Discriminated unions over optional props
Instead of { type?: string; data?: object; error?: string }, use
{ type: 'success'; data: object } | { type: 'error'; error: string }.
The first type permits impossible states — a response with both data and an
error, or neither. The second makes illegal states unrepresentable.
The compiler becomes your documentation. When you write an exhaustive
switch statement over a discriminated union, TypeScript tells you
if you've missed a case. When a new variant is added six months from now, every
switch statement in the codebase will produce a compile error until it's
handled. That's not a type annotation — that's an automated code review.
Inference over annotation
Let TypeScript infer return types. Use as const for literal types.
Use satisfies for validation without widening. The best TypeScript
code has fewer type annotations than you'd expect, because the inference engine
is doing the heavy lifting.
Over-annotating is a code smell. When you write
const x: string = "hello", you're not adding safety — you're
adding noise. When you annotate every function return type, you're fighting the
compiler instead of leveraging it. Reserve explicit annotations for public APIs,
function parameters, and the places where inference genuinely can't reach. Let
the machine do what machines are good at.
Zod at the boundaries
Parse, don't validate. This is the single most important principle for TypeScript at scale. Inside your application, trust the types. At the boundaries — API responses, form inputs, environment variables, URL parameters — trust nothing.

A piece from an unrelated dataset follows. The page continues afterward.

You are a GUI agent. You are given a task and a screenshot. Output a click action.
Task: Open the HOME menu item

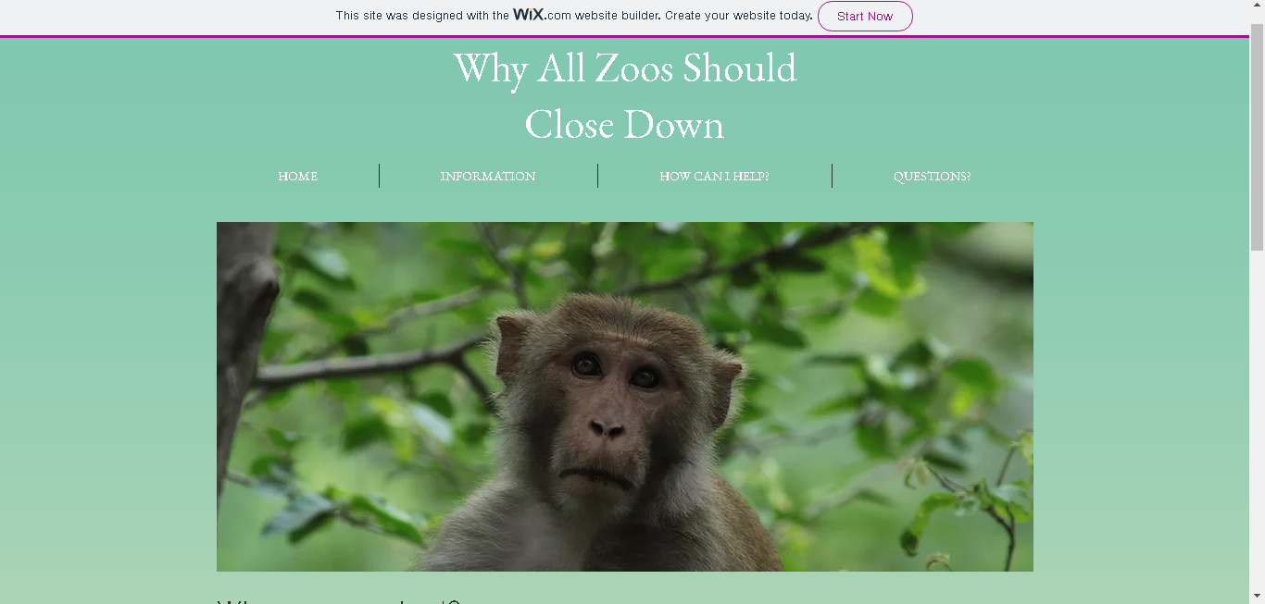[x=297, y=176]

Use Zod or a similar runtime validation library at every trust boundary. Define
your schema once and derive the TypeScript type from it with
z.infer<typeof schema>. Now your runtime validation and your
compile-time types are always in sync. Once data crosses a trust boundary and
is parsed by Zod, it's typed by the parser, not by faith. That distinction is
the difference between a codebase that's type-safe and one that merely looks
type-safe.
Generic functions that earn their complexity
Most generic code is over-engineered. A function with four type parameters and three conditional types might be technically impressive, but if the calling code needs to pass explicit type arguments to use it, you've failed. A generic function should make calling code simpler, not just the implementation clever.
Use generics only when the alternative is any or code duplication.
If you're writing a utility that works on arrays of any type, generics are the
right tool. If you're writing a function that only ever handles users and
orders, just write two functions. The extra 10 lines of code are cheaper than
the cognitive overhead of a poorly-motivated generic.
The goal of TypeScript is not to make every possible state representable. It's to make impossible states unrepresentable.
Closing thought
TypeScript is most valuable not when it catches typos, but when it encodes business rules. A type that says "this function only accepts verified emails" is documentation that never goes stale. A discriminated union that models your application's state machine is a specification that the compiler enforces on every commit.
Types that reflect your domain are the closest thing we have to living documentation. Write them with the same care you'd give to a public API, because that's exactly what they are.